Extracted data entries
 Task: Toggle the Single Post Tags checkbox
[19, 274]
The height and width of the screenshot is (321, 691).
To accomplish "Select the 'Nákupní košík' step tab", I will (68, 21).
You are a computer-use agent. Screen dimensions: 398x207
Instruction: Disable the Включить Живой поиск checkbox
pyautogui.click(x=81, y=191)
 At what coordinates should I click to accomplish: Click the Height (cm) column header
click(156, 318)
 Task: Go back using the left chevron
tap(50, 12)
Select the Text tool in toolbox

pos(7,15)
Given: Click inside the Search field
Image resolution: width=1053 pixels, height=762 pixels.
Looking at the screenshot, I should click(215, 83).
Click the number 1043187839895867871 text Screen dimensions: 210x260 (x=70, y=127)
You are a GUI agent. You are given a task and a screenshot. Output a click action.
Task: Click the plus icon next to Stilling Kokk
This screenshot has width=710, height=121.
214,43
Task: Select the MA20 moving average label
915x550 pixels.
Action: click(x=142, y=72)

* _WRITTEN REQUEST_:
Recast everything in the records from the line containing "Task: Go back using the left chevron" down to the line containing "Click the number" as a JSON list of strings, one string per line, leaving out blank lines.

* _SOLUTION FOR THIS TASK_:
[
  " Task: Go back using the left chevron",
  "tap(50, 12)",
  "Select the Text tool in toolbox",
  "pos(7,15)",
  "Given: Click inside the Search field",
  "Image resolution: width=1053 pixels, height=762 pixels.",
  "Looking at the screenshot, I should click(215, 83).",
  "Click the number 1043187839895867871 text Screen dimensions: 210x260 (x=70, y=127)"
]